[BEGIN Document]
Yesterday I launched my latest design, Making Waves: A Drawstring Bag in my Etsy Shop! I also made a short video for it. My instructions are very, very detailed. I include everything from how to begin, to how to stitch this bag together and film all stages of the process. YouTube videos demonstrate every step so you can follow along. Each video is embedded within the instructions using Hotlinks. As I spend, literally, hundreds of hours video taping, editing and posting each video before embedding it within the instructions, my downloadable patterns are a bit more expensive. Not much. A little. People tell me they are well worth it.
This project began as a Stitch Along with a group of 17 hand stitchers who signed up for the class, which took place over Zoom. Over the course of 8 weeks we stitched this bag together and had a blast doing so.
A couple of people have asked me whether I will be doing this class again, so if you’re interested let me know as I will do it again, if there’s enough interest. The Zoom classes consist of eight one-hour classes although I would be open to doing a five-day workshop with classes running a 3-4 hours each. You can use your own threads or opt for a thread kit. If you choose a thread kit I will need to order in advance and we will have to wait until everyone has theirs to begin. This can take anywhere from one to two months, depending upon availability of the threads and how many people want kits.
[END Document]
[BEGIN Data shown]
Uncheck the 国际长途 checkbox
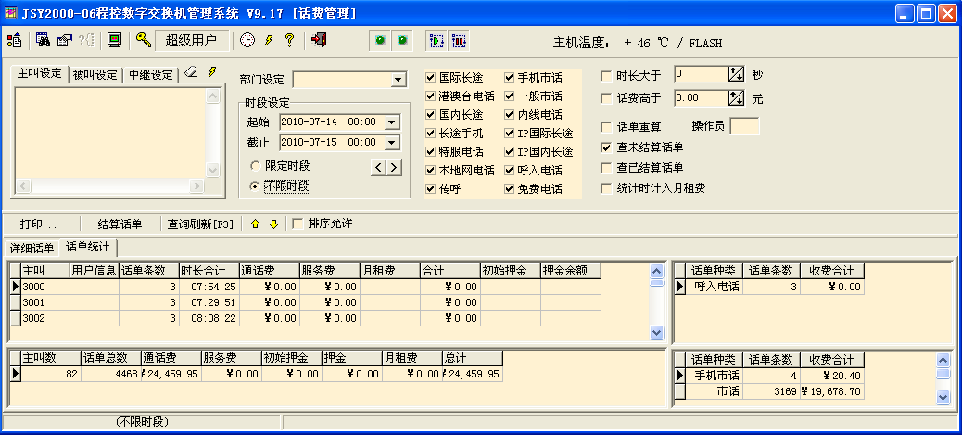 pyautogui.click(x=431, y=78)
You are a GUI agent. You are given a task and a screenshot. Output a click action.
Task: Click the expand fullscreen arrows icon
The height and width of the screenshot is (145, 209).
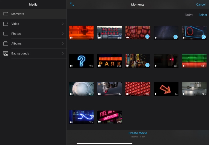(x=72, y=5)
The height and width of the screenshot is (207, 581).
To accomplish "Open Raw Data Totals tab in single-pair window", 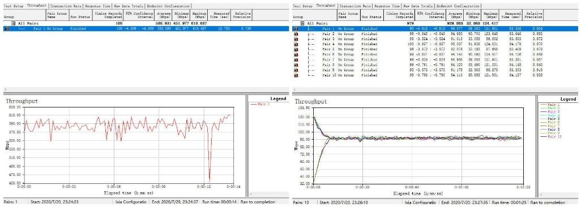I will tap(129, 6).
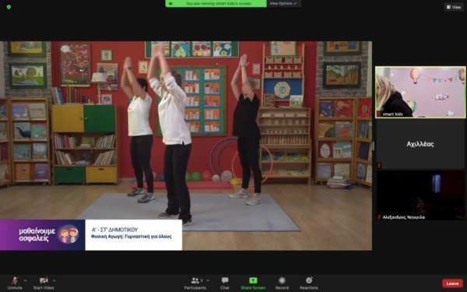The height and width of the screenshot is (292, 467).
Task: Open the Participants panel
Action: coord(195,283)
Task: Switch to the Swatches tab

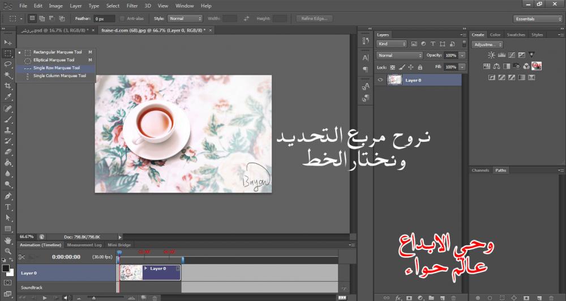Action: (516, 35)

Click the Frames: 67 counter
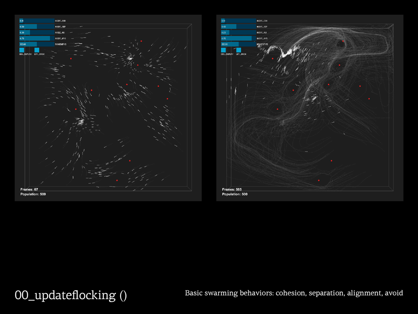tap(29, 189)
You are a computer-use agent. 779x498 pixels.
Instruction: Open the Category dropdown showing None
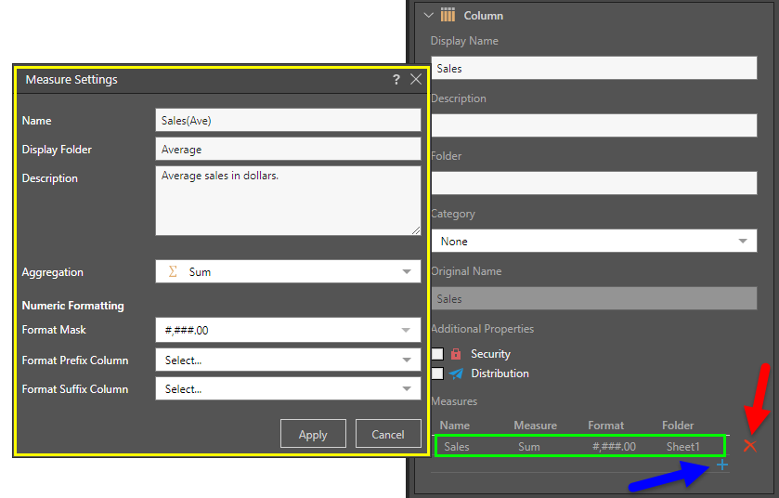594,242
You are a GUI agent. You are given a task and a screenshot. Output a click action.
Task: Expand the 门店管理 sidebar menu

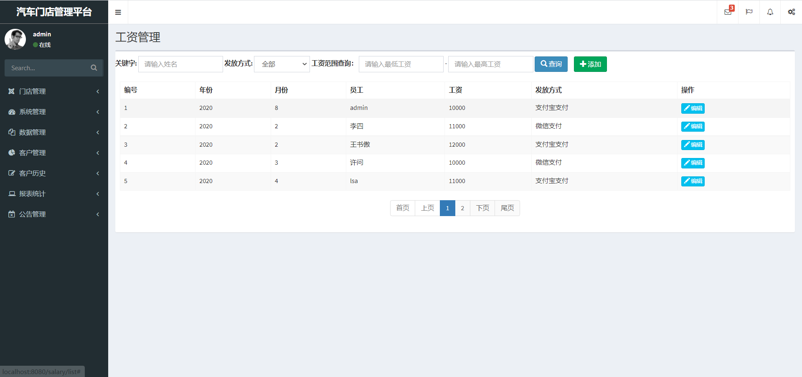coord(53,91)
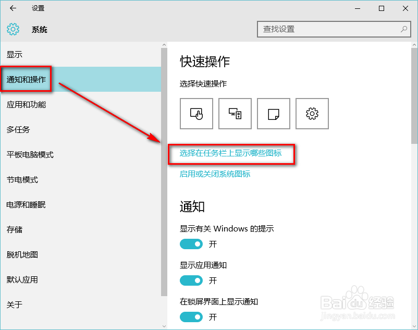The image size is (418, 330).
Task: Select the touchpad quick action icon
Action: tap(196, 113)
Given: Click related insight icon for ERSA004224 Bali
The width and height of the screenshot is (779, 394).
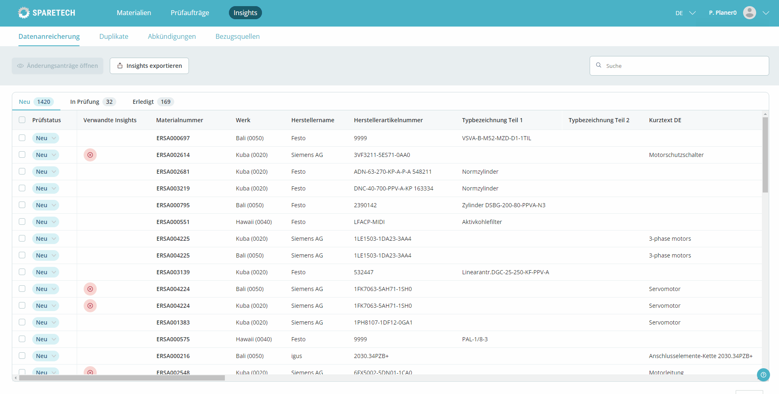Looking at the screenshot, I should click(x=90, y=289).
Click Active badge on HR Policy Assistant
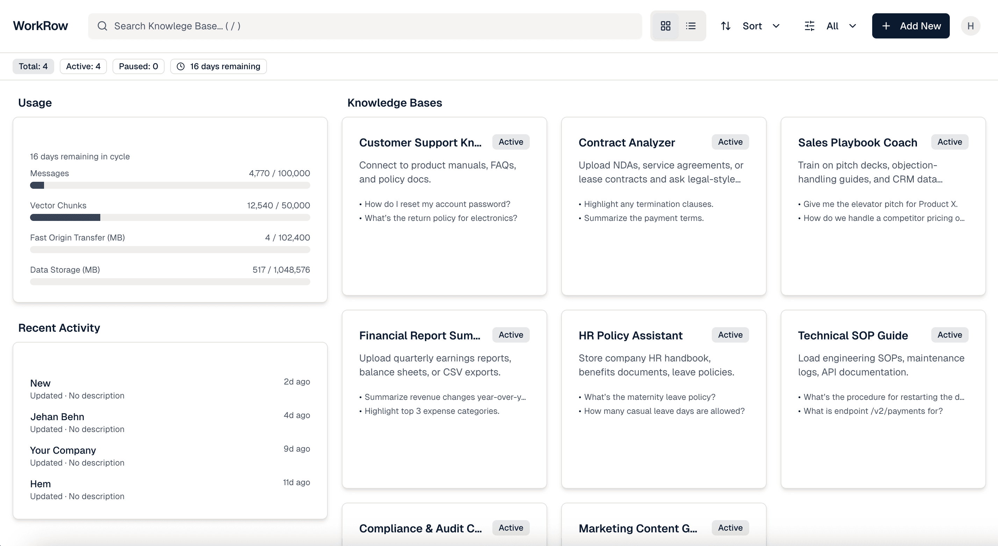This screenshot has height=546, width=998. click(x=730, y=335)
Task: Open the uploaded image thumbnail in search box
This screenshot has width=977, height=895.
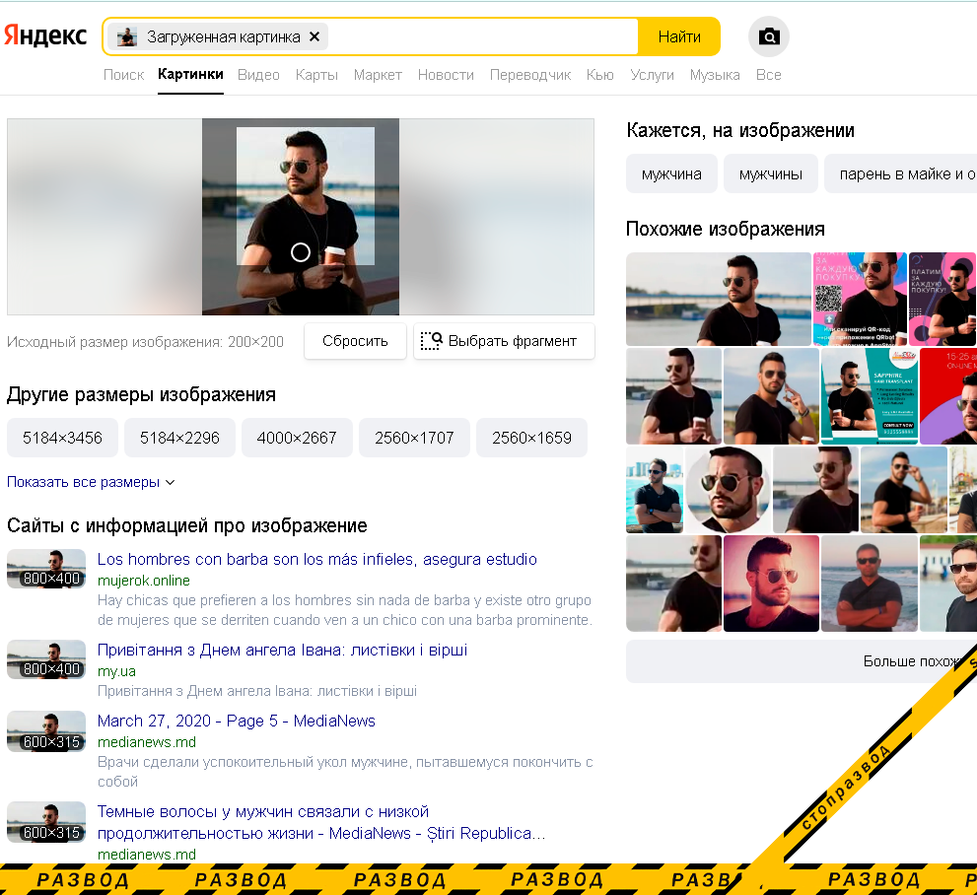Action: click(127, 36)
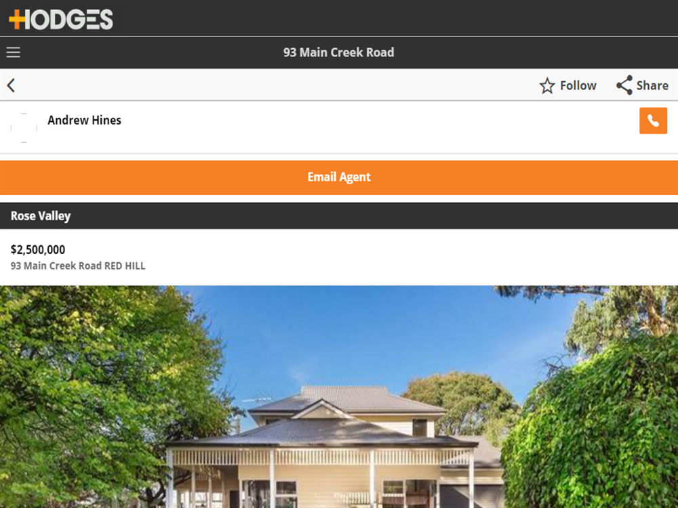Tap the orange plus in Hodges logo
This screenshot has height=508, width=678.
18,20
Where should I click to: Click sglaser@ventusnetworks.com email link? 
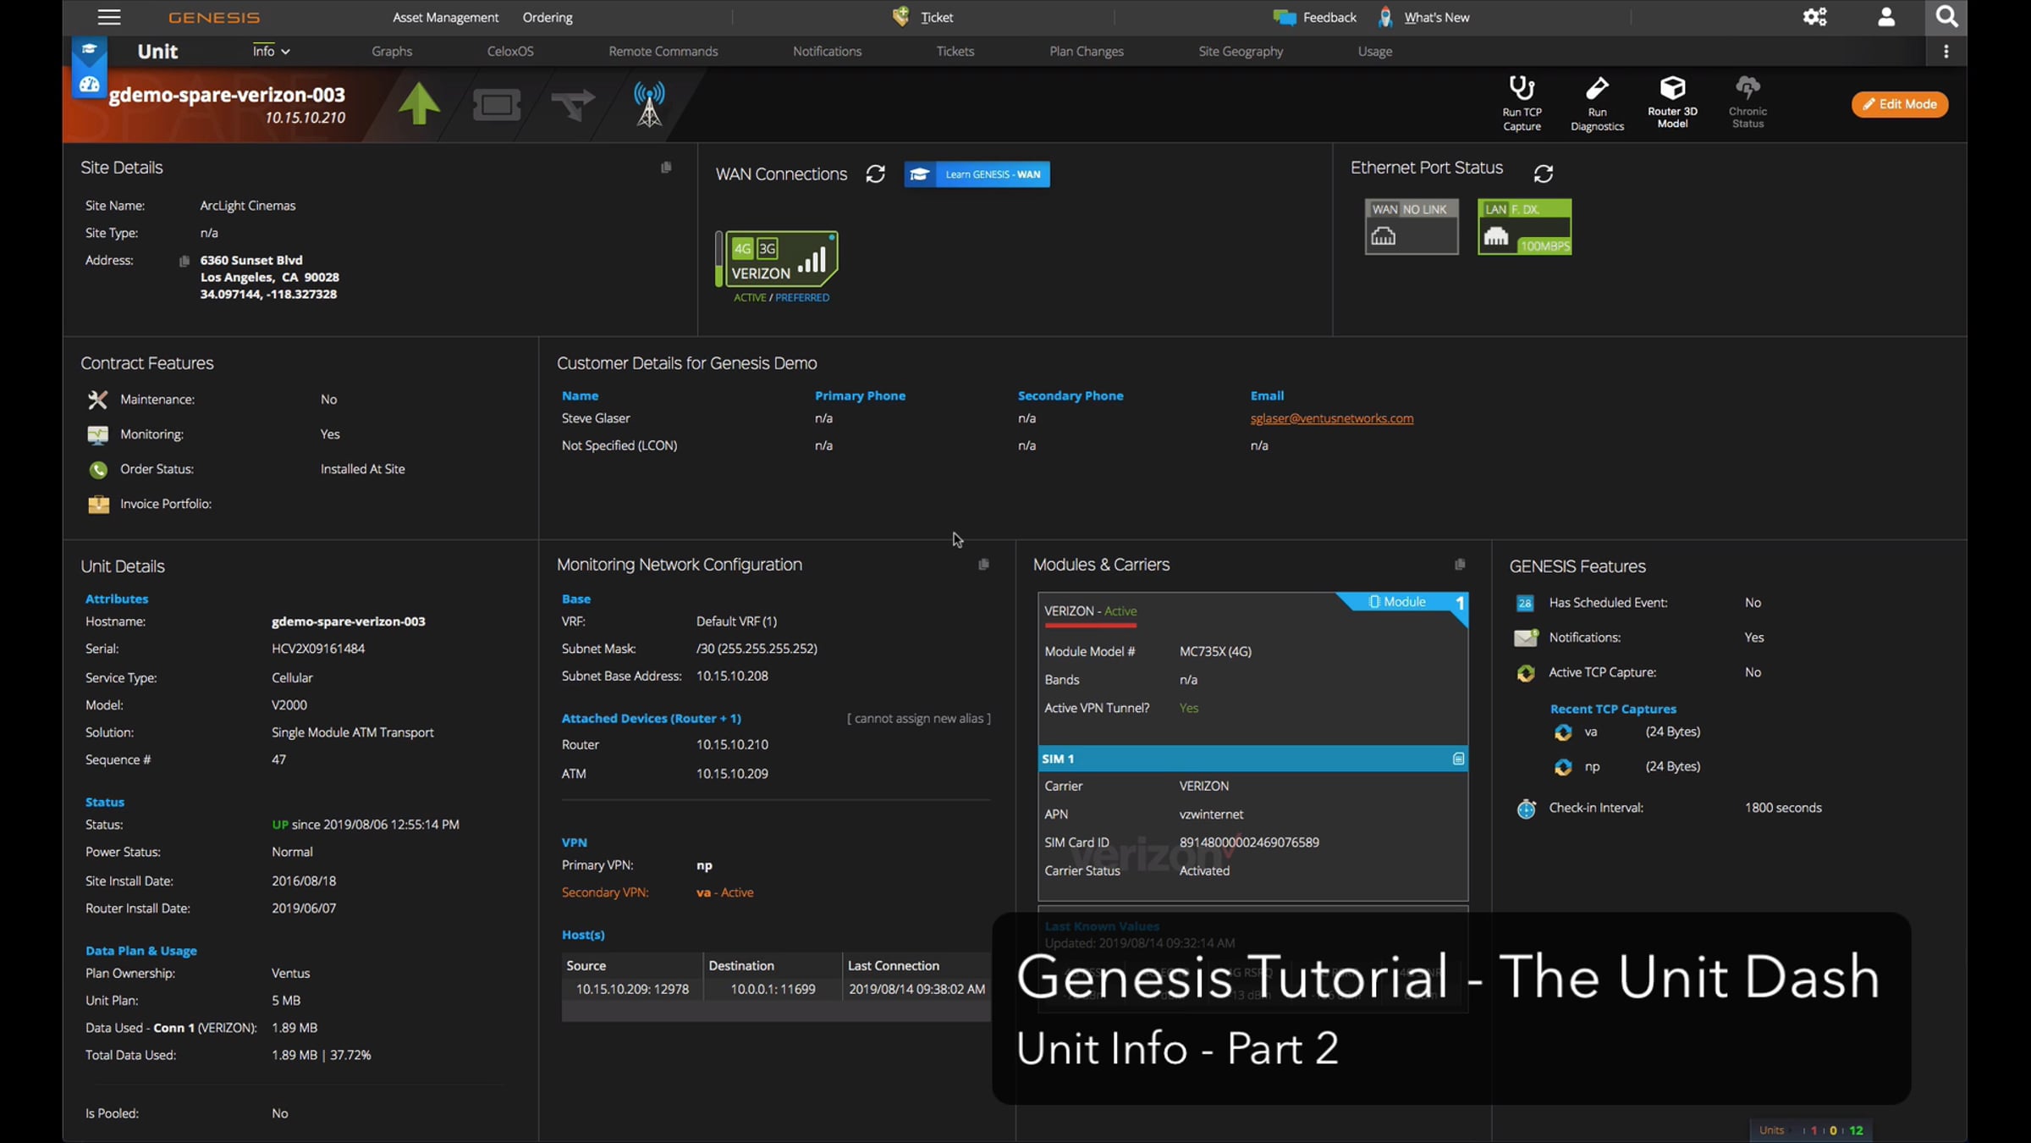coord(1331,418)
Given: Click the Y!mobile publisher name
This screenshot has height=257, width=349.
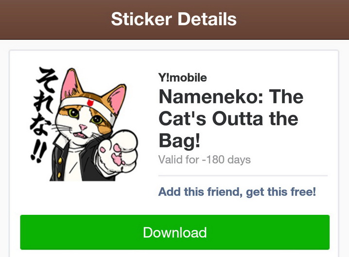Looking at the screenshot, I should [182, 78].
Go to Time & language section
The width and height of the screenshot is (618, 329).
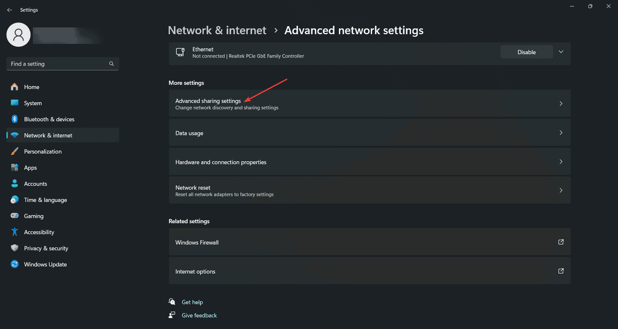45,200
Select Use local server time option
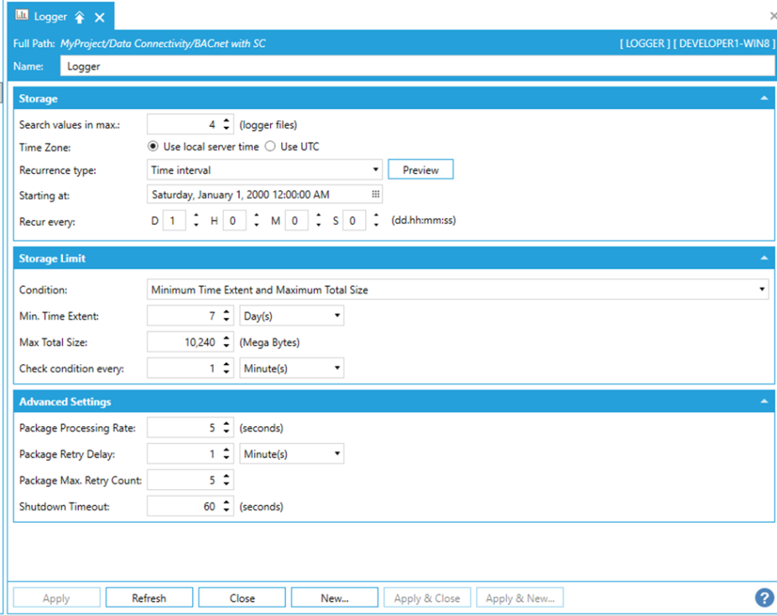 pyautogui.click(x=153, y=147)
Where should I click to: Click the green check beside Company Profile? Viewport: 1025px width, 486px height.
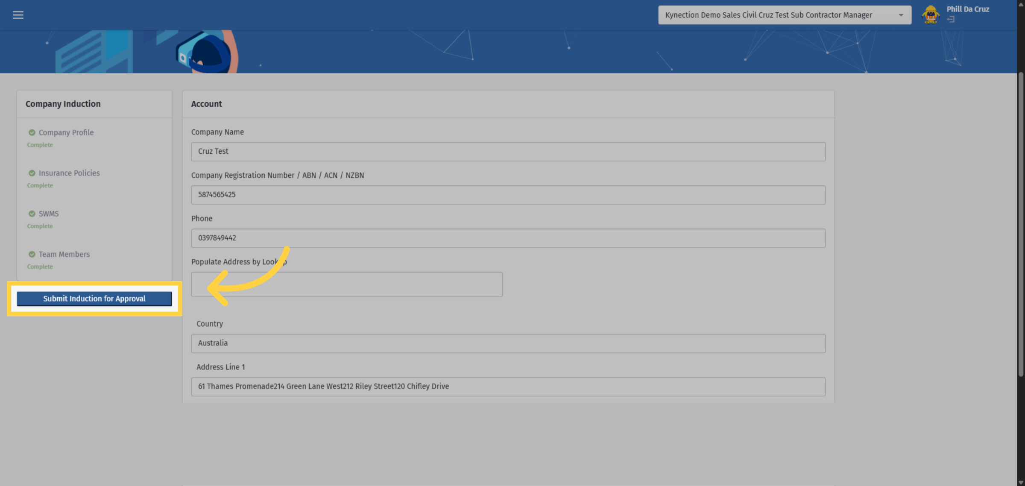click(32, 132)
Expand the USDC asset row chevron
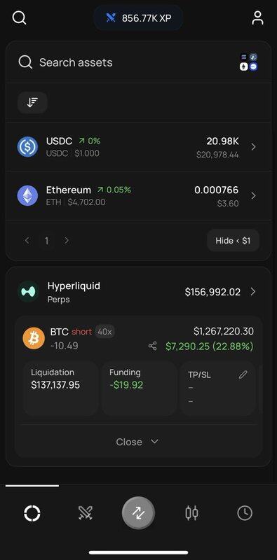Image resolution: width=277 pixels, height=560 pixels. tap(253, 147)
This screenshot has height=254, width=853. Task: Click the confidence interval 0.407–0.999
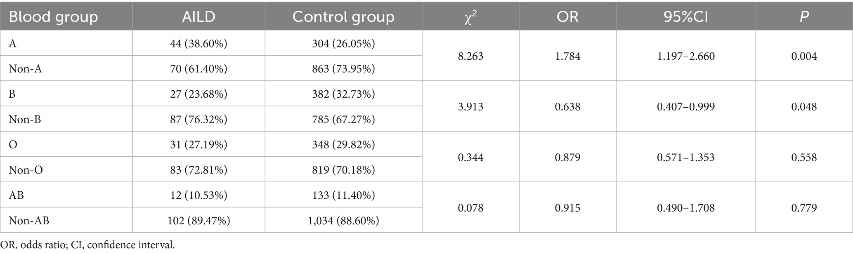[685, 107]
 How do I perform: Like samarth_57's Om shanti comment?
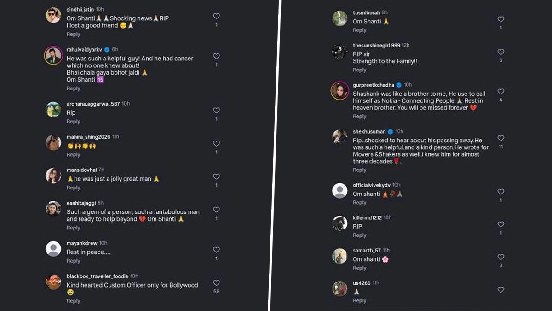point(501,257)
[END Data shown]
» **What you will do**:
In the post about the Making Waves drawstring bag, how many hand stitchers signed up for the Stitch Along class?

» **Answer for the task**:
Seventeen hand stitchers signed up.